--- Travail à faire ---
- 1) Relevez dans l'extrait toutes les choses que l'on fait à la maison, selon l'énumération qui suit « J'aime la maison et tout ce qu'on y fait ».
- 2) Remplacez "Image resolution" par "Image size" dans les enregistrements, depuis le début jusqu'à la ligne contenant "Action: (x=173, y=541)" incluse, sans rien modifier d'autre. Redonnez uniquement ces lignes.

J. A. : Ah, oui, Bashô a passé une grande partie de sa vie sur les chemins, à pied, à cheval, en palanquin avec l’idée de visiter les lieux de la poésie japonaise, notamment celle de Saigyo, et d’alléger son haïku, et aussi de visiter les amis qui pratiquaient le haïkaï dans tout le Japon de l’époque. Ses voyages étaient autant géographiques que littéraires.
Quant à moi, j’ai particulièrement voyagé depuis que je pratique le haïku, particulièrement dans les années 2000 où les rencontres entre poètes fleurissaient dans toute l’Europe. Dans le voyage j’apprécie le détachement qu’il apporte…
voyage en train
mer des nuages
terre des blés
départ de Plouguiel ―
un billet « accès au phare »
au fond de la poche
passage sur l’eau —
depuis longtemps j’ai quitté
le ventre de ma mère
Eklo Zelzate
Gent Wetteren Deinze Soignies
— une langue inconnue
Mais fondamentalement, je suis plutôt un sédentaire. J’aime la maison et tout ce qu’on y fait : ménage, cuisine, jardin, amour.
plaisir du voyage
se retrouver étranger
dans sa maison
Quel est ton rapport au Japon ? As-tu ressenti le besoin d’approfondir sur place, au Japon, ta passion pour le haïku ?
J.A. : Je suis allé une seule fois au Japon, pour une rencontre organisée par Ban’ya Natsuishi et la World Haiku Association. C’était en septembre 2007. Je suis resté 4 jours sur place et j’y ai écrit quelques haïkus :
fourmi à Tôkyô
aujourd’hui je comprends que
Bashô existe
matin à Ueno ―
devant les feuilles de lotus
mon cœur bat tranquille
assis sur le sol
vieux poètes japonais cravatés
et impassibles
Un tel séjour ne permet pas de connaître grand-chose du Japon sinon l’air léger de l’automne, les centaines de personnes traversant un boulevard sans une anicroche, la jeune fille en kimono qui, à mon approche, fait ouvrir la porte automatique de l’hôtel en s’inclinant et la cuite au saké prise à l’auberge en mangeant du poisson cru et discutant en anglais.

--- Données disponibles ---
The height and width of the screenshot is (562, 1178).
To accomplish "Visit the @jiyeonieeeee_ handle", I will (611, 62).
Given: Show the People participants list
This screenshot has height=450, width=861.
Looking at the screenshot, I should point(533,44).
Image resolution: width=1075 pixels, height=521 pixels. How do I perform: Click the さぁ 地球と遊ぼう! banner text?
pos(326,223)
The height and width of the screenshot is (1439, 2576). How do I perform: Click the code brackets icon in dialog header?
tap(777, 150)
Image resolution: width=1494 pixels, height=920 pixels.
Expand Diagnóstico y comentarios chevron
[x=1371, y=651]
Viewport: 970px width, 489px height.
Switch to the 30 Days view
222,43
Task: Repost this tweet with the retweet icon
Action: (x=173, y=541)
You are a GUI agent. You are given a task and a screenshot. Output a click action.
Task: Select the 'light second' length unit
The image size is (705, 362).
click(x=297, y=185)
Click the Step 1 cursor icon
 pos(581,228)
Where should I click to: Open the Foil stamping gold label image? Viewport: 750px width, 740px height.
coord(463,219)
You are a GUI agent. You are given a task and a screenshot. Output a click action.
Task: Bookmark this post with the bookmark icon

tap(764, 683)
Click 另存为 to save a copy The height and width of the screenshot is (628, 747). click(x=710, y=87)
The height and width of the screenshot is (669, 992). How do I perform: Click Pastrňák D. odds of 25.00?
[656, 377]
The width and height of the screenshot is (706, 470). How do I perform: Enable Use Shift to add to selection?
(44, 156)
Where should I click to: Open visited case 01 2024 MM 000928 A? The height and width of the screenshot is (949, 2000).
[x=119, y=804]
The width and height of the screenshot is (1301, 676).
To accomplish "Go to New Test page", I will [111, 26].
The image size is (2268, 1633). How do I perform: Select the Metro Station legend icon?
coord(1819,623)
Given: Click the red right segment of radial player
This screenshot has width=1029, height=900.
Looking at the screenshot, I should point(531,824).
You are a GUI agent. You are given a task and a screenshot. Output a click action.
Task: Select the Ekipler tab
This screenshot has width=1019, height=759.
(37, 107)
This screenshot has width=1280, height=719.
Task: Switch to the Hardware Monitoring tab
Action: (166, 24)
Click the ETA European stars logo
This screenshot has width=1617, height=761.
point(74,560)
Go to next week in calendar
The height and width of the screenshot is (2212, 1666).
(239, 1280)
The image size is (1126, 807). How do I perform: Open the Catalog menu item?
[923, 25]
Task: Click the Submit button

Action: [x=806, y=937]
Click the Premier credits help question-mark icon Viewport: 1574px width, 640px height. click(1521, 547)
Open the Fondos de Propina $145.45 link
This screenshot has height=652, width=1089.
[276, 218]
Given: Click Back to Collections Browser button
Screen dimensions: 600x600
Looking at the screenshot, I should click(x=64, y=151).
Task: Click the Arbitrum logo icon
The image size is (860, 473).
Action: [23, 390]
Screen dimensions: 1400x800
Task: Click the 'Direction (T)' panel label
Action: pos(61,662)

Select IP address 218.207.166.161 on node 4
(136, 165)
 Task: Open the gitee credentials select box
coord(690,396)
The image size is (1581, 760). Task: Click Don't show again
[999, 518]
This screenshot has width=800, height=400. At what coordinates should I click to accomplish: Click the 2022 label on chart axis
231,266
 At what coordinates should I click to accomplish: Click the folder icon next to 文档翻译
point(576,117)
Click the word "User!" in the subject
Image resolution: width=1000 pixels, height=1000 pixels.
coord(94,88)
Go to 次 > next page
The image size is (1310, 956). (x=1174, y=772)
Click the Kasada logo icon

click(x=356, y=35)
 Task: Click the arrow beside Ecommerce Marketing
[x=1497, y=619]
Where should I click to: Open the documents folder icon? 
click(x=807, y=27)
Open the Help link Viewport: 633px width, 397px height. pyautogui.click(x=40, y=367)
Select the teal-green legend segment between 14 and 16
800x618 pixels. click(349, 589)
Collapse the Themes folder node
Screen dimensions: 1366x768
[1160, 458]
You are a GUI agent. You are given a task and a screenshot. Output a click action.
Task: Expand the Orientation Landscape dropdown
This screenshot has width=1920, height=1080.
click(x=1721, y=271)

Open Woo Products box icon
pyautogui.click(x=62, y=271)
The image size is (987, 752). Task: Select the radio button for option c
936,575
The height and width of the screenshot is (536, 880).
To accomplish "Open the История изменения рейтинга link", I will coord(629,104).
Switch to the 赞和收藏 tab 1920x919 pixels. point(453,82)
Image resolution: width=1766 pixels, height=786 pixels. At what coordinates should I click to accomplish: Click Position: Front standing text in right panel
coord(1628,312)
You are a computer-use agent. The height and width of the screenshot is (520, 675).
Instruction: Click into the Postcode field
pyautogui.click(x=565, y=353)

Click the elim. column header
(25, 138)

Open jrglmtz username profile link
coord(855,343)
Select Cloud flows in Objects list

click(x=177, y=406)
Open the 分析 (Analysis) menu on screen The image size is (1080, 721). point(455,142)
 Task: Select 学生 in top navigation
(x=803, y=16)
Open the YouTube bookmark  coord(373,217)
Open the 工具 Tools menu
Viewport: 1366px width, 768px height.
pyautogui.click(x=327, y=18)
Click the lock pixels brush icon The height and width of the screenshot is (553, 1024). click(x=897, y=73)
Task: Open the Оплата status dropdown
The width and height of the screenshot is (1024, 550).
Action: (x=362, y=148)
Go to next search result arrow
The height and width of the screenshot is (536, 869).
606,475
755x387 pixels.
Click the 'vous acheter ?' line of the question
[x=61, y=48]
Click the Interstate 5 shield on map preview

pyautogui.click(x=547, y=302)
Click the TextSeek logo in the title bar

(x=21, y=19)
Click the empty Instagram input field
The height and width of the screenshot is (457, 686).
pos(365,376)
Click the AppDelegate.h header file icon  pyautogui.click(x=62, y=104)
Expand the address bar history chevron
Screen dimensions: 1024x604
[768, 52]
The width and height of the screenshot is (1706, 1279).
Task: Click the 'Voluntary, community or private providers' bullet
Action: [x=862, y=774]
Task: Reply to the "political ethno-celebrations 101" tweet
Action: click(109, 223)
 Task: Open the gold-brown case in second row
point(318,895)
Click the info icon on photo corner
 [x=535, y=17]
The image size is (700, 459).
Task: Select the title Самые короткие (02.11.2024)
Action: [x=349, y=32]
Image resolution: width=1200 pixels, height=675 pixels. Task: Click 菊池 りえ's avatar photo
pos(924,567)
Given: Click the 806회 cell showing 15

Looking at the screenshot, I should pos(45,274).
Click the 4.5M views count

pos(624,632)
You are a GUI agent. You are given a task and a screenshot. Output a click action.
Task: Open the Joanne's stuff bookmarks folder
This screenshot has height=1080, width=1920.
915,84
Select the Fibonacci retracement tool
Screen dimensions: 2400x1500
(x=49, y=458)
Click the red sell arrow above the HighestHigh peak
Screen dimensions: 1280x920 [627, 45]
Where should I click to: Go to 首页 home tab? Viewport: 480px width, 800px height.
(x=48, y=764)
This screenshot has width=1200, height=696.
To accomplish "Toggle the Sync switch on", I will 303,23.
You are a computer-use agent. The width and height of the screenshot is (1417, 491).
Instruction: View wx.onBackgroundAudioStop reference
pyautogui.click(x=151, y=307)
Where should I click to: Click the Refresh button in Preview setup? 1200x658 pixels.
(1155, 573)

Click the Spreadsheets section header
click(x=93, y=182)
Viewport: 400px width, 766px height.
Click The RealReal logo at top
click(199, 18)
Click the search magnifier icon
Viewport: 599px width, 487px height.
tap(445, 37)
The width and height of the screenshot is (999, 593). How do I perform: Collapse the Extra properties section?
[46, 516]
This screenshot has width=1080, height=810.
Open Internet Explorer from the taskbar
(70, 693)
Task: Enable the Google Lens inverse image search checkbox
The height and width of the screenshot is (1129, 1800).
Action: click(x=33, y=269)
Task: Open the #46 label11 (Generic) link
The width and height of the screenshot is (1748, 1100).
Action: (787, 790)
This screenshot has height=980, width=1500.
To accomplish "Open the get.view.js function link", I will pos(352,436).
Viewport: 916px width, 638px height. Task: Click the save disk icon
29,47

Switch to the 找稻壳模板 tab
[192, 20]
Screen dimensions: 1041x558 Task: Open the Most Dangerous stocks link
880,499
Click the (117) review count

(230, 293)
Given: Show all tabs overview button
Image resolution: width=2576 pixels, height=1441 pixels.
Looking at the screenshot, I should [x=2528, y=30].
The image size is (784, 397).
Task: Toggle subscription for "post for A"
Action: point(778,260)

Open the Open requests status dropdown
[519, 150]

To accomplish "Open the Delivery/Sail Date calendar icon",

--- Résultats des exercices ---
- 1) ménage, cuisine, jardin, amour

- 2)
The height and width of the screenshot is (562, 1178).
To accomplish "Visit the @jiyeonieeeee_ handle", I will (611, 62).
Given: Show the People participants list
This screenshot has height=450, width=861.
Looking at the screenshot, I should point(533,44).
Image size: width=1075 pixels, height=521 pixels. How do I perform: Click the さぁ 地球と遊ぼう! banner text?
pos(326,223)
The height and width of the screenshot is (1439, 2576). How do I perform: Click the code brackets icon in dialog header?
tap(777, 150)
Image size: width=1494 pixels, height=920 pixels.
Expand Diagnóstico y comentarios chevron
[x=1371, y=651]
Viewport: 970px width, 489px height.
Switch to the 30 Days view
222,43
Task: Repost this tweet with the retweet icon
Action: (x=173, y=541)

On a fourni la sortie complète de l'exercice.